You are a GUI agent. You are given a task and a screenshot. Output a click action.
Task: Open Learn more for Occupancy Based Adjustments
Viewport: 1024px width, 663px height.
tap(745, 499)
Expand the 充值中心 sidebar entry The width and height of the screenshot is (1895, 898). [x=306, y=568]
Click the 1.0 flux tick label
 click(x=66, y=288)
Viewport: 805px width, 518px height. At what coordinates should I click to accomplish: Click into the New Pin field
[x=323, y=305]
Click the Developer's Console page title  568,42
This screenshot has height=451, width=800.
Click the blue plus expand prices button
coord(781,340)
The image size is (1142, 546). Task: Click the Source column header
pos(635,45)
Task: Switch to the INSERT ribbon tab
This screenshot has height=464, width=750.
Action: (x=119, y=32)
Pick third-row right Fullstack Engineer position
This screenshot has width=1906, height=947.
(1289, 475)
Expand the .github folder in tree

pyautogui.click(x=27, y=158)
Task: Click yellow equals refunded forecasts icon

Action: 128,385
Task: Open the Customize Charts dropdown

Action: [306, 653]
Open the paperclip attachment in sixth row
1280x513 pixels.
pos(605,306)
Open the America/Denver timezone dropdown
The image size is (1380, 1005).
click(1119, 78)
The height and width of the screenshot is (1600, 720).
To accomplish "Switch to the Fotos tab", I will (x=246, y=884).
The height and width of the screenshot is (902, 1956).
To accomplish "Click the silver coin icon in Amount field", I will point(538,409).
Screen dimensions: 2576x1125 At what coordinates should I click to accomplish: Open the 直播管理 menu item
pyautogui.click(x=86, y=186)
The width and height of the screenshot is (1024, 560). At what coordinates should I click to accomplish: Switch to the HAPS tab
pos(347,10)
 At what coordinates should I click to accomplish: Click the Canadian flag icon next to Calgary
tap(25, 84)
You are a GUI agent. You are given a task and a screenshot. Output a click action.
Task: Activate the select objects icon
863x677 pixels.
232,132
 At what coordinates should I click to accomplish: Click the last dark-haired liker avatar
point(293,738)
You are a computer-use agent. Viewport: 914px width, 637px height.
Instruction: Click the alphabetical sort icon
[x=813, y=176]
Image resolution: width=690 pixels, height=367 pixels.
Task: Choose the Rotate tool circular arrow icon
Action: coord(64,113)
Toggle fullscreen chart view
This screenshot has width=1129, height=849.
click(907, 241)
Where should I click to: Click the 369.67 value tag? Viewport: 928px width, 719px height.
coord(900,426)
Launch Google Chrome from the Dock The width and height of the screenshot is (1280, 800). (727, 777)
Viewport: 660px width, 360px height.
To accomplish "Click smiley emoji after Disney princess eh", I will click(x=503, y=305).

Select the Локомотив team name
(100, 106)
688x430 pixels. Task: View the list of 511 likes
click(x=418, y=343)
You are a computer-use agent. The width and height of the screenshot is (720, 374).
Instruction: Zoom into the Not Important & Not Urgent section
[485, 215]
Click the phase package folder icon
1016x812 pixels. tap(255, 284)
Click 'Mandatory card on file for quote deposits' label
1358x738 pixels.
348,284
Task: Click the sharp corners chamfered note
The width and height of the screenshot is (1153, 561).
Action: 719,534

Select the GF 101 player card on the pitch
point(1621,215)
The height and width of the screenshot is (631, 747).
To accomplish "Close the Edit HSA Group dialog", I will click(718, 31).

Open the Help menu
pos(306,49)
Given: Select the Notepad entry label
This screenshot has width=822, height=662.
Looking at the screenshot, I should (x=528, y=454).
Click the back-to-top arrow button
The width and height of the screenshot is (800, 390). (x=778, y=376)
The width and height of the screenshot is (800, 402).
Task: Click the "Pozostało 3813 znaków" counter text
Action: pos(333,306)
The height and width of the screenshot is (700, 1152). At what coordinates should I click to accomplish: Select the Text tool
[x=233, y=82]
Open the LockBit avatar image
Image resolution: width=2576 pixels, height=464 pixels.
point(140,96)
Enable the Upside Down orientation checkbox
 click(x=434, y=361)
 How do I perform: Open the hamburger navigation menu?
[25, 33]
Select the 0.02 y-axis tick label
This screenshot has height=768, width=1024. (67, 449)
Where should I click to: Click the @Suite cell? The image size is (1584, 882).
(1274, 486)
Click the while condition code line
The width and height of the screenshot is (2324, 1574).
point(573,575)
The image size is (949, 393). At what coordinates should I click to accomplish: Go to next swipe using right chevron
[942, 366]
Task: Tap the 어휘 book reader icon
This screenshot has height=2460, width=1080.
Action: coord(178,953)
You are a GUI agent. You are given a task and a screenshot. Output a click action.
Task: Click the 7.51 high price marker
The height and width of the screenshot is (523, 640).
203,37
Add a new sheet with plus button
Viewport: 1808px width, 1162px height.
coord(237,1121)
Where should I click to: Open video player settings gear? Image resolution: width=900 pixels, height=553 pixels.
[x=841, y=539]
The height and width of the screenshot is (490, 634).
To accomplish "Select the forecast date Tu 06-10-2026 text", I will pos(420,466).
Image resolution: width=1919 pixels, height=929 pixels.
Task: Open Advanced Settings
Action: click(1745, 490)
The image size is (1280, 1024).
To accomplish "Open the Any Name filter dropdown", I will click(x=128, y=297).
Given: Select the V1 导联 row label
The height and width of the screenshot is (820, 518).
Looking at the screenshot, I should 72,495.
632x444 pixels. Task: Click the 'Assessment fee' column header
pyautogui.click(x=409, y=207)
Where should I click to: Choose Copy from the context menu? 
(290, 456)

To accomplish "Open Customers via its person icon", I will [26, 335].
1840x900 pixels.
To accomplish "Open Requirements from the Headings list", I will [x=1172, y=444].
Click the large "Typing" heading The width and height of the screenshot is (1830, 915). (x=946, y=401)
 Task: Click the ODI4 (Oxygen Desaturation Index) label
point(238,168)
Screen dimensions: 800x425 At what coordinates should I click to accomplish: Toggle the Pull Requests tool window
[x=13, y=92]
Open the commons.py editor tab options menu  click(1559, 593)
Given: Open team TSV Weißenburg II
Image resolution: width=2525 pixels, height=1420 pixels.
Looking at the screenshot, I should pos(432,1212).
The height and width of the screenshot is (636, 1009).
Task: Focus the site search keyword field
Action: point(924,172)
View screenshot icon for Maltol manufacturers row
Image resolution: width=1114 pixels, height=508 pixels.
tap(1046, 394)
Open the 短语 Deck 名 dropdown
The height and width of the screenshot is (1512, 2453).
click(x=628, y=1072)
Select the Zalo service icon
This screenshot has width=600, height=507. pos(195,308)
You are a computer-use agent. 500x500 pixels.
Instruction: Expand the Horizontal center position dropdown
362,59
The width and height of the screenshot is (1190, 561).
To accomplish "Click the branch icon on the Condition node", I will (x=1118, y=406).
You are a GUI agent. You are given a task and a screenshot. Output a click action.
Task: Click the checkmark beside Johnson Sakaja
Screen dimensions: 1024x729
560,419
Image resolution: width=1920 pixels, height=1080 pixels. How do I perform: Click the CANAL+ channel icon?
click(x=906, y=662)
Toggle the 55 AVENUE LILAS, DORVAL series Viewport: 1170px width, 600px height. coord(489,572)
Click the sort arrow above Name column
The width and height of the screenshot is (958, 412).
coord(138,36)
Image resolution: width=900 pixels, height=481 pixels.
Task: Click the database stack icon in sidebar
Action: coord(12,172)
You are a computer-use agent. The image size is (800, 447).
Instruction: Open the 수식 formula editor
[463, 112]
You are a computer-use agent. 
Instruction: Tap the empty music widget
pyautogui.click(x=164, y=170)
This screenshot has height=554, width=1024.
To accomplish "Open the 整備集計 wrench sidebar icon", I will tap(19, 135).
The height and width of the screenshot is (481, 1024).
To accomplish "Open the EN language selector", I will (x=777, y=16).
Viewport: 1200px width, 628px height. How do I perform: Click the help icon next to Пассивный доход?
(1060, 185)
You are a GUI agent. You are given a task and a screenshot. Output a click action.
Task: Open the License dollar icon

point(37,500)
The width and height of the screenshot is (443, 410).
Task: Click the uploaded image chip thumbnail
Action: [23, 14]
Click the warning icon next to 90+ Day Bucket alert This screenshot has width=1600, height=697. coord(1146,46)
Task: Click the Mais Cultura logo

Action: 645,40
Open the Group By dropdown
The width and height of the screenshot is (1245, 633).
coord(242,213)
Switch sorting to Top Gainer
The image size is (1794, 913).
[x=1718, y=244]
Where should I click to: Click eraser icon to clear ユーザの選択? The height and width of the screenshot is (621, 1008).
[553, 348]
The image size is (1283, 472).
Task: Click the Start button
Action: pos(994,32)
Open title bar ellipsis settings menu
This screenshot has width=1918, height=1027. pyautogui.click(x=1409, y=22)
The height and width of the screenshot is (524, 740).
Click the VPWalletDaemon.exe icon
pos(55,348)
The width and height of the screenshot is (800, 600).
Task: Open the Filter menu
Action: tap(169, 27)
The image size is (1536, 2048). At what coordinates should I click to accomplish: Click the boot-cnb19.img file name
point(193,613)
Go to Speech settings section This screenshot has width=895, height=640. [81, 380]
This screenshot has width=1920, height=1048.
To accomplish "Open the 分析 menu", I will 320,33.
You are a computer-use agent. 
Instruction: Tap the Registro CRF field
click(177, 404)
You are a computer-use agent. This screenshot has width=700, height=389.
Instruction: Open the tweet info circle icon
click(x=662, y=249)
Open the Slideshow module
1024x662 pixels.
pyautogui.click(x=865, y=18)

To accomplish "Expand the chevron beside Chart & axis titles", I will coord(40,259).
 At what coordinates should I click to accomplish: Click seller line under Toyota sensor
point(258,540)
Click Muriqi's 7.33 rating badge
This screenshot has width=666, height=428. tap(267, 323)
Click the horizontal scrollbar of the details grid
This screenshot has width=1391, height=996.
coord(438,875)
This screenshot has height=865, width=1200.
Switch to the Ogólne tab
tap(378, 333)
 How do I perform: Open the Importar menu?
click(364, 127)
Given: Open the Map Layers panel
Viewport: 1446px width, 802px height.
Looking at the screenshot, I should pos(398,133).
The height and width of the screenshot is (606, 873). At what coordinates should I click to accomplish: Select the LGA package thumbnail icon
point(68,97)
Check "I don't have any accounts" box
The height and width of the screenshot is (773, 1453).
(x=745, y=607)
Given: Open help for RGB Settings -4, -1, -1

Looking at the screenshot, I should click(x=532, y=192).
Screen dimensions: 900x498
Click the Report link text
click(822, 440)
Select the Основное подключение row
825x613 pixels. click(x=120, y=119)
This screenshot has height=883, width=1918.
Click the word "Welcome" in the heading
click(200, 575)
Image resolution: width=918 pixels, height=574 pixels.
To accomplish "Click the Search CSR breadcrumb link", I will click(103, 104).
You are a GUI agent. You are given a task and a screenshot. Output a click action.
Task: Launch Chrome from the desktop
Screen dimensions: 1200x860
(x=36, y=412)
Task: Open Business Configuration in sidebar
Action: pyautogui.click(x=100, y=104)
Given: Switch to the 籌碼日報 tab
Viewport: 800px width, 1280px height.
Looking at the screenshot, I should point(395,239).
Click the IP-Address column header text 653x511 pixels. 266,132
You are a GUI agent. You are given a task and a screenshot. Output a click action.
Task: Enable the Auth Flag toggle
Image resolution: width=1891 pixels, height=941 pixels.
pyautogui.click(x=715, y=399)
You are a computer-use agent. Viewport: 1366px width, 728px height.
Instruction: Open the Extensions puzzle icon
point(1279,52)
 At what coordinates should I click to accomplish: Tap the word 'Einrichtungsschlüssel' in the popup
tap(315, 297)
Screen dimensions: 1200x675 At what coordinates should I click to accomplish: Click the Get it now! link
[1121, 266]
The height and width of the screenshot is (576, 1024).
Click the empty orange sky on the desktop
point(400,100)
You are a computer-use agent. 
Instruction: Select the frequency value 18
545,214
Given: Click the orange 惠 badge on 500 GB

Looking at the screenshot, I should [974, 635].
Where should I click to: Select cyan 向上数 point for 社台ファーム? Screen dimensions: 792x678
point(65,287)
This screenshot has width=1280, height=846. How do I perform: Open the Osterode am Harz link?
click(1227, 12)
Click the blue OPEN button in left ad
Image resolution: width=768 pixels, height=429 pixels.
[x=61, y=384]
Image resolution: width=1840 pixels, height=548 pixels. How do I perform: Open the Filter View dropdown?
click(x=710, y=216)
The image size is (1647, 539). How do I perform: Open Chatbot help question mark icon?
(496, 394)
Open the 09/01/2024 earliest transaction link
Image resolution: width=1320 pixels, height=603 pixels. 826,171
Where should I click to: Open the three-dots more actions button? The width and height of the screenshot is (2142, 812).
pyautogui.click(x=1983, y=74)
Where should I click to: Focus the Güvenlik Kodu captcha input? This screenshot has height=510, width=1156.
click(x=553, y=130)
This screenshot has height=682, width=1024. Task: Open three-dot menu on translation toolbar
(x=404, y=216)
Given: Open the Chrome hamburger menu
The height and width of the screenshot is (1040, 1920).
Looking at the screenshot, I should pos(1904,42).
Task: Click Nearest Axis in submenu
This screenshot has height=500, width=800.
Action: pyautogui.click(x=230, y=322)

## [To do]
State the number of lines in the data that contain the word "Launch", offering no other text.

## [Result of the task]
2